Das Publikum schaut zusammen mit den Männern auf sie, und gleichzeitig in der Spiegelung auf sich selbst zurück. Damit gibt das Bühnenbild ein erlebbares Abbild der Debatte um die Schuld der jüdischen Mittäter während der Verbrechen der NS-Zeit. Es wird geurteilt über Menschen, die wenig Möglichkeiten hatten, aus einer Position, die frei und sicher ist. Im Blick auf die Betroffenen herrscht der Spiegel der eigenen Position vor, so wie sich das Publikum im Bühnenbild spiegeln kann: Es beschäftigt sich letztlich mit sich selbst. War ich vielleicht weniger schuldig, wenn ich diese Person betrachte?

Es geht um das Publikum, um Handlungsspielräume und Urteilen – Urteilen über jemanden mit wenig Handlungsspielräumen, gespiegelt und identifiziert in Männern, die in viel einfacheren Positionen sind, mit Bewegungsräumen, Teil einer Gruppe, die scheinbar ganz genau wissen, wie das alles zu sehen sei.

Das ist eine der wichtigsten Fragen nach dem Holocaust: Ihn nicht als klaren, monolithischen Block zu sehen, der abgehakt werden kann. Etwas über ihn auszusagen bedeutet immer auch, sich damit auseinanderzusetzen, wo die Verhaltensweisen, die ihn möglich gemacht haben, heute existieren.

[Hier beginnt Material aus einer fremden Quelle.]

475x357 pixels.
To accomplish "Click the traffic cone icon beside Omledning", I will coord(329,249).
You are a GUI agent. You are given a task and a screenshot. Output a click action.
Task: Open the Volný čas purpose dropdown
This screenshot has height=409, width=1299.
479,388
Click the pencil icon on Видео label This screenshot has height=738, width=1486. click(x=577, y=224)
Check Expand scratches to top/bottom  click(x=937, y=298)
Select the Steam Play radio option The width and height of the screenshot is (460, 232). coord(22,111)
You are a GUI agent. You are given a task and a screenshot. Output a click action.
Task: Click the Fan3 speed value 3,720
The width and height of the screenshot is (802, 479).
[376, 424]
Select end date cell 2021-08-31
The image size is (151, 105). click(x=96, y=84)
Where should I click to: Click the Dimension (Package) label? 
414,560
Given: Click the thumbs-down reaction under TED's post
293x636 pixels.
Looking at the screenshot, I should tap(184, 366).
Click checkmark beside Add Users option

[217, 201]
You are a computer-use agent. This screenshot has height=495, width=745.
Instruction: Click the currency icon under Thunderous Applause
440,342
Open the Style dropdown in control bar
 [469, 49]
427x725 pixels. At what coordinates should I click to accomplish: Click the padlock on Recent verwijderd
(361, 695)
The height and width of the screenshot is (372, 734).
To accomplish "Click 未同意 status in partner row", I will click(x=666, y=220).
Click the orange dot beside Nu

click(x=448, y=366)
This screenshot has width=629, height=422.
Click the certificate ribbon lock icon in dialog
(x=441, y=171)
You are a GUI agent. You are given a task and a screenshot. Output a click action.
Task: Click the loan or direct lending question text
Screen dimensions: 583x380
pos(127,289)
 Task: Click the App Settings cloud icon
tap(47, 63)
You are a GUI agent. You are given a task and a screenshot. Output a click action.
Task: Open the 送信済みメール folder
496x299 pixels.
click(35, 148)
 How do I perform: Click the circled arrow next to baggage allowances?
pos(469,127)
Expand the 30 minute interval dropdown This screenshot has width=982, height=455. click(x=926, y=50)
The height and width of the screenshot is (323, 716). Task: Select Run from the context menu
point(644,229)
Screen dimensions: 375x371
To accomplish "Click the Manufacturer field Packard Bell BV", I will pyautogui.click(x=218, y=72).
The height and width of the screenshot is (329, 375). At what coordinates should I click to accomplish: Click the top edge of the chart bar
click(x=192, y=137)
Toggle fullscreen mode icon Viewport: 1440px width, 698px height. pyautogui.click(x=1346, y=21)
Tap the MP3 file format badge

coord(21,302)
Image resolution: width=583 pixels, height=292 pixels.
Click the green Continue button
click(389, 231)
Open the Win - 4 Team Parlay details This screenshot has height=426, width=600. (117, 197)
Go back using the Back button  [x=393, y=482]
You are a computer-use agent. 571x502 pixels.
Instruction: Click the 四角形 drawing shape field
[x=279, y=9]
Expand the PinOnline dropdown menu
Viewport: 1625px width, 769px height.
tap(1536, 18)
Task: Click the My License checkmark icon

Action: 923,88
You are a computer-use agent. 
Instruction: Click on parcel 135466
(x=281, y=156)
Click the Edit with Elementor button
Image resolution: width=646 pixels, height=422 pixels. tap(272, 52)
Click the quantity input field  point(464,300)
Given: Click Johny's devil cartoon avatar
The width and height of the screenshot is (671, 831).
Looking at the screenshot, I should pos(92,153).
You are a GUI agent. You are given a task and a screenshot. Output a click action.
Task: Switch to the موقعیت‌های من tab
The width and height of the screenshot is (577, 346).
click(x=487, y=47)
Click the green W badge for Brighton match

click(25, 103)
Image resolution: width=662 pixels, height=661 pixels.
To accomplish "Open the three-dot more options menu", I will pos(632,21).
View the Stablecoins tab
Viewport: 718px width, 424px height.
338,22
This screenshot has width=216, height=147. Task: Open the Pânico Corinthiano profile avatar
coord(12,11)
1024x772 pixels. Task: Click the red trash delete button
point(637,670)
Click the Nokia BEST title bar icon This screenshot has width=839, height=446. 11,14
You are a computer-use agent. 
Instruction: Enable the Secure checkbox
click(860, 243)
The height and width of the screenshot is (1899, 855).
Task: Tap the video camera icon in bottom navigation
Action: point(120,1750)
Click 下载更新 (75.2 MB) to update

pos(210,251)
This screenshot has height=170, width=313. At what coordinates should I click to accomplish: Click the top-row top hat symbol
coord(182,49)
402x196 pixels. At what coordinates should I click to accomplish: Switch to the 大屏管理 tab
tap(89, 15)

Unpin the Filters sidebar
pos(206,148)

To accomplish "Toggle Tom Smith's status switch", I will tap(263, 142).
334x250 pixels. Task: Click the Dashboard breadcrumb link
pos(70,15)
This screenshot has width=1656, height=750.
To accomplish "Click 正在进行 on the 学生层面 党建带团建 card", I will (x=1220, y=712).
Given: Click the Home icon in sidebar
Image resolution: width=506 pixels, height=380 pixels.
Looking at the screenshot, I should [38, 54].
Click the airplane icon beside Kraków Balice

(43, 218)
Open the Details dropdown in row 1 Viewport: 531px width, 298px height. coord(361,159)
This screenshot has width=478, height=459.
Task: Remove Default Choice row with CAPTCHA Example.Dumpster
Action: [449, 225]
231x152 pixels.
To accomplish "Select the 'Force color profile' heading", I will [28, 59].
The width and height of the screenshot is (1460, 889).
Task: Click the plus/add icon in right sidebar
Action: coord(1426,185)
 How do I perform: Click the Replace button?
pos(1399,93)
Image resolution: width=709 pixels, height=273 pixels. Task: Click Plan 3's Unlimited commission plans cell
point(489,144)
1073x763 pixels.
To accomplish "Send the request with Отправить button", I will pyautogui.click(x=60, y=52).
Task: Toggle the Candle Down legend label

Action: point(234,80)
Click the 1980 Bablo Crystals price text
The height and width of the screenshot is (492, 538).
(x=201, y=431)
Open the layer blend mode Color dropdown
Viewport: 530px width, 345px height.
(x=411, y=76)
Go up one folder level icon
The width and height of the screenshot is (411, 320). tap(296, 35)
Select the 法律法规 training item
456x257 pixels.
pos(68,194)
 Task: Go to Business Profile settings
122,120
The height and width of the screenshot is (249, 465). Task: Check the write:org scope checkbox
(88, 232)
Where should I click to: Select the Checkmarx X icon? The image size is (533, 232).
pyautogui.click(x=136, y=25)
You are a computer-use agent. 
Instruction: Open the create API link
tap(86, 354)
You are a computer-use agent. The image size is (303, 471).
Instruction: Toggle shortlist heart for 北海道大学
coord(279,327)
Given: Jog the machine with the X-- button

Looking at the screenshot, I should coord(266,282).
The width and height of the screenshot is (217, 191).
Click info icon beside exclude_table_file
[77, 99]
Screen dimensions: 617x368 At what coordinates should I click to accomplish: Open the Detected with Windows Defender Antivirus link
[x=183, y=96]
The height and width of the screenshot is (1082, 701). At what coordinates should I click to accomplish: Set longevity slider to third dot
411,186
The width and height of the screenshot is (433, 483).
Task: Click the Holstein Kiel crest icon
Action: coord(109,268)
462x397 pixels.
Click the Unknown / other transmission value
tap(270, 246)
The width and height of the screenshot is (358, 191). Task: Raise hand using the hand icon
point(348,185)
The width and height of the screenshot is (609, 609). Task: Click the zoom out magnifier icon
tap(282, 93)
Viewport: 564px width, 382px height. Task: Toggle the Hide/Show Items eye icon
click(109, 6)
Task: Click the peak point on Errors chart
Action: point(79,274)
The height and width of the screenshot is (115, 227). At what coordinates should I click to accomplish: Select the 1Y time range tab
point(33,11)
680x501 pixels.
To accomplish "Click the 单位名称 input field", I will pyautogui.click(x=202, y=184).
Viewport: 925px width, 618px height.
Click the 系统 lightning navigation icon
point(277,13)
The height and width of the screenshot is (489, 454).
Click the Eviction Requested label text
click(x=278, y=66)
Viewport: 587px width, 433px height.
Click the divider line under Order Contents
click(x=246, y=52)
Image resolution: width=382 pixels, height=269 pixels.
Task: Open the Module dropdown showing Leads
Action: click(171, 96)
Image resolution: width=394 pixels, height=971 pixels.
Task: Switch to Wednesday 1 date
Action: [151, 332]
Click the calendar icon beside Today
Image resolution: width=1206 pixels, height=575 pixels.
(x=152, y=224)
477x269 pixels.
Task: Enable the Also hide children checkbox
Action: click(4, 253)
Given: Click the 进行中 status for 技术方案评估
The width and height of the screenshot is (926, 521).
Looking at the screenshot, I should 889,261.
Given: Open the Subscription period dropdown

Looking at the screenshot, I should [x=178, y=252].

Und das hat viel mit Gruppen, Individuen und dem Urteilen über Menschen zu tun.

Mit neun Nominierungen führt diese Inszenierung verdient die heute veröffentlichte Auswahl der Jury für den Deutschen Musicalpreis an und wird hoffentlich bald am 31. August 2017 wieder in den Spielplan aufgenommen.

Sie erhielt beim Deutschen Musicalpreis sechs 1. Preise: Bestes Musical, bestes Buch, beste Komposition, beste Liedtexte und beste Regie.